Engineering spin-orbit torque in Co/Pt multilayers with perpendicular magnetic anisotropy

TL;DR

This paper explores how inserting Ta or Cu layers in Co/Pt multilayers enhances spin-orbit torque efficiency and thermal stability, crucial for advancing spintronic device performance.

Contribution

It demonstrates that layer insertion modifies spin-orbit torque without losing perpendicular magnetic anisotropy, and increasing layer number boosts efficiency and stability.

Findings

Spin-orbit torque efficiency is significantly increased by inserting Ta or Cu layers.

Layer number correlates positively with torque efficiency and thermal stability.

Perpendicular magnetic anisotropy is maintained despite modifications.

Abstract

To address thermal stability issues for spintronic devices with a reduced size, we investigate spin-orbit torque in Co/Pt multilayers with strong perpendicular magnetic anisotropy.
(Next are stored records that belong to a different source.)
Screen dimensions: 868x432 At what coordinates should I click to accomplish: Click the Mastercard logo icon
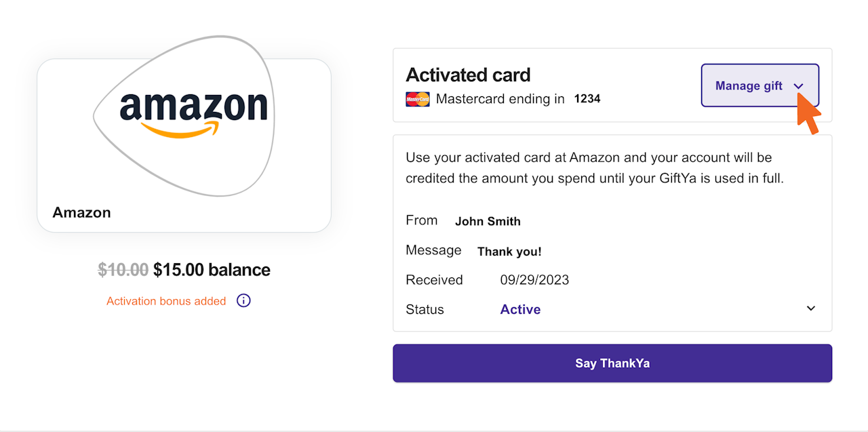pyautogui.click(x=418, y=99)
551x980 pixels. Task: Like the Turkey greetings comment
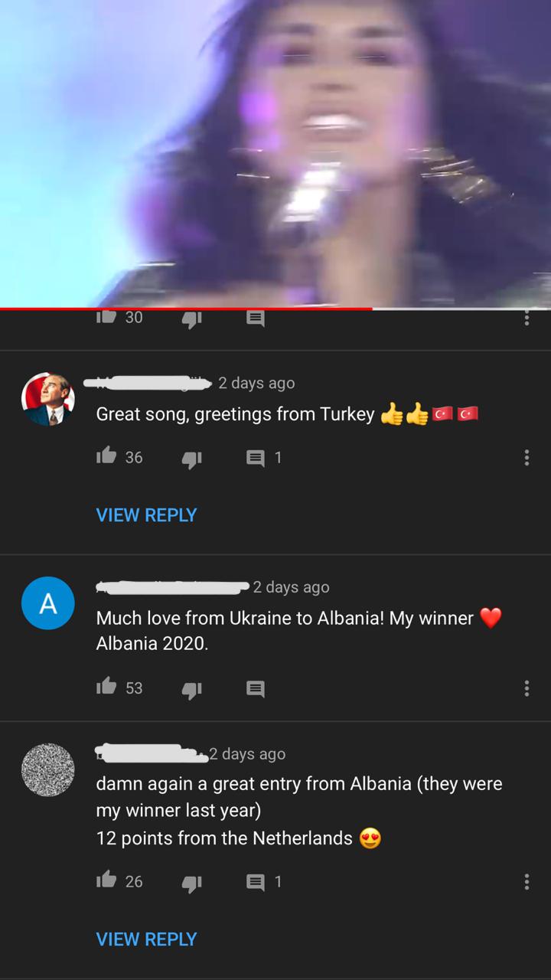[106, 456]
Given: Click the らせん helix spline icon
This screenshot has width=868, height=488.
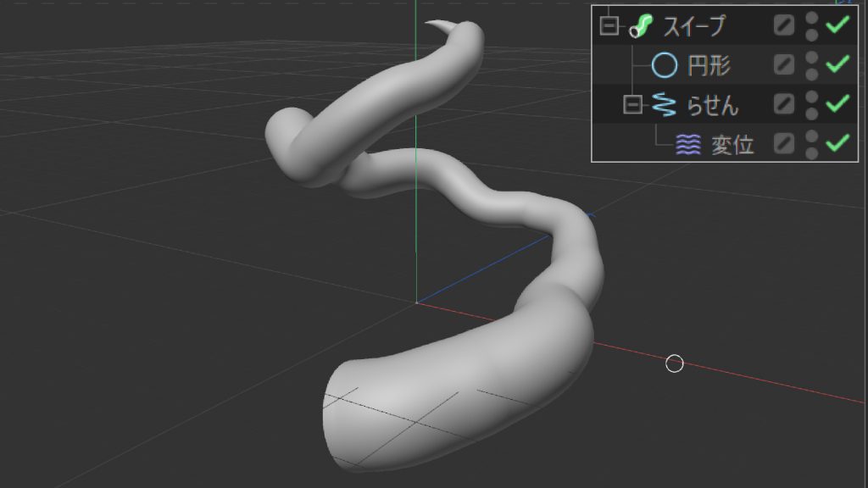Looking at the screenshot, I should [664, 104].
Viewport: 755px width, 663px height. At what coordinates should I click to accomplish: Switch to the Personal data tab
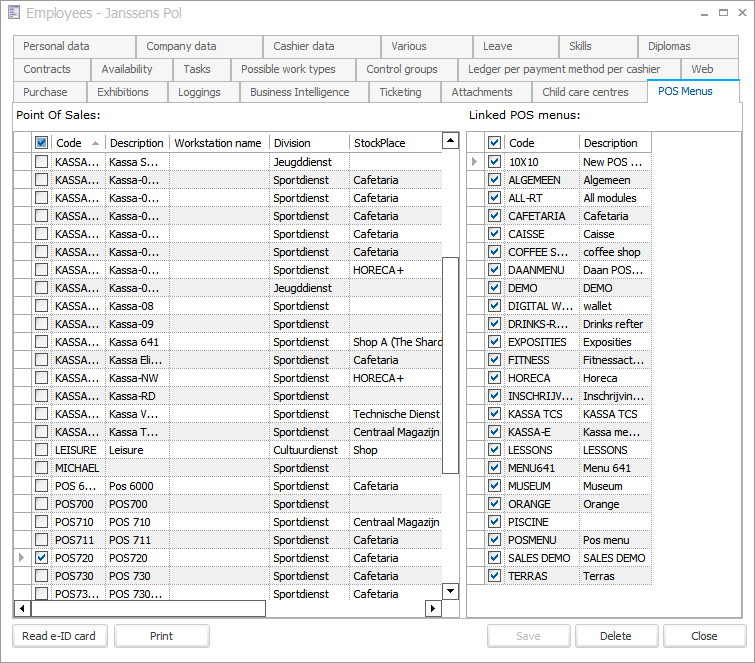[x=57, y=46]
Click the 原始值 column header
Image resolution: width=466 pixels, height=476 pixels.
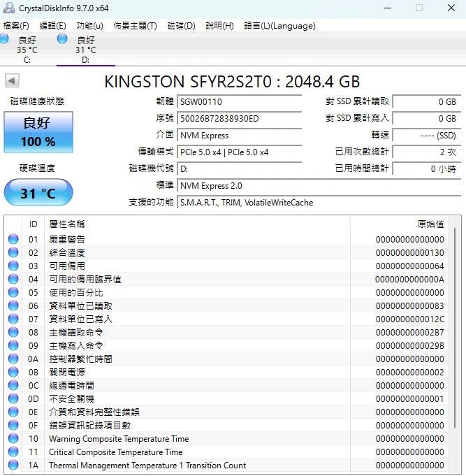[x=430, y=224]
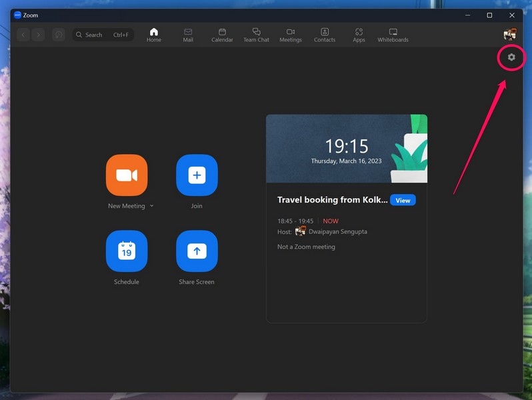Start a New Meeting with the orange camera icon
The width and height of the screenshot is (532, 400).
(127, 175)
Note that the spin-orbit torque arises from the global imbalance of the spin currents from the top and bottom interfaces for each Co layer. By inserting Ta or Cu layers to strengthen the top-down asymmetry, the spin-orbit torque efficiency can be greatly modified without compromised perpendicular magnetic anisotropy. Above all, the efficiency builds up as the number of layers increases, realizing robust thermal stability and high spin-orbit-torque efficiency simultaneously in the multilayers structure.